There is ample room for principled debate about migration, but there can be no doubt about the fundamental principle of humanity. Regardless of their legal status, all migrants and displaced people are human beings. States must safeguard their safety, dignity and well-being and ensure unhindered access to essential services.

Our policies, resolutions and strategies support these actions by setting principles and providing guidance on everyday work with vulnerable migrants, refugees, and other displaced people.

Download the Global Strategy on Migration 2018-2022 (Ar, En, Fr, Sp, Ru)

Our call to action on migrants

Today, many vulnerable migrants, including people who are trafficked, face unacceptable risks of death, abuse, sexual assault and exploitation. Of particular concern are gaps in the protection of children on the move, especially those unaccompanied by their parents (see our policy brief here).

Migrants, in particular those without formal legal status (irregular migrants), are often denied access to services that are critical to meeting one’s basic humanitarian needs or they avoid service providers due to fear of arrest. Equally troubling are proposals or rulings that humanitarian aid for irregular migrants be curtailed or criminalized. Meanwhile, prolonged detention is used with alarming regularity as an unnecessarily harsh means to control migration, even with extremely vulnerable populations, such as children.

In November 2017, the world’s 190 National Societies, joined by the IFRC and ICRC, unanimously adopted a Movement Call for Action on the Humanitarian Needs of Vulnerable Migrants,” calling on states urgently to address these issues and offering their support to them in doing so.
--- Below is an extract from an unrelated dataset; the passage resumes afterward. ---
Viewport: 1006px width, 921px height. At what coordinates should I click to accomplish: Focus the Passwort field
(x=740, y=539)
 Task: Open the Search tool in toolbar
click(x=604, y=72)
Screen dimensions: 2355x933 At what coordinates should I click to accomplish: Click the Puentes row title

Global Compact for Safe, Orderly and Regular Migration

The Global for Migration was adopted in Marrakech in 2018.  It is a non-binding, voluntary agreement in which states commit to objectives and actions that cover migration in countries of origin, transit, destination and return. The GCM has a strong foundation in international human rights law and aligns with the 2030 Agenda for Sustainable Development. IFRC welcomes the GCM has an important step and opportunity to improve protection and assistance for migrants.

Click here for our policy brief.

Click here for more information on the GCM.

Our call to action on displaced persons

We are deeply concerned about the fate of the millions of people forcibly displaced by persecution and violence, now in greater numbers than any time since World War II.  Those trapped in prolonged situations of forced displacement (whether as refugees or internally displaced persons) are particularly vulnerable.  Investment in their long-term well-being and greater sharing of international responsibility are urgent.

There must also be greater investment in addressing large-scale displacement as a result of natural disasters and climate change and ensuring that the most at-risk communities become more resilient. The humanitarian costs and implications of such displacement must be front and centre of climate change adaptation discussions at the global, regional and national levels.

Click here for our policy brief.

The Global Compact on Refugees

The Global Compact on Refugees was adopted in 2018 and IFRC believes it offers an opportunity to address some of these pressing issues, at least for those displaced across borders.

For all displaced persons, investment in the role of local actors and local action must be ramped up.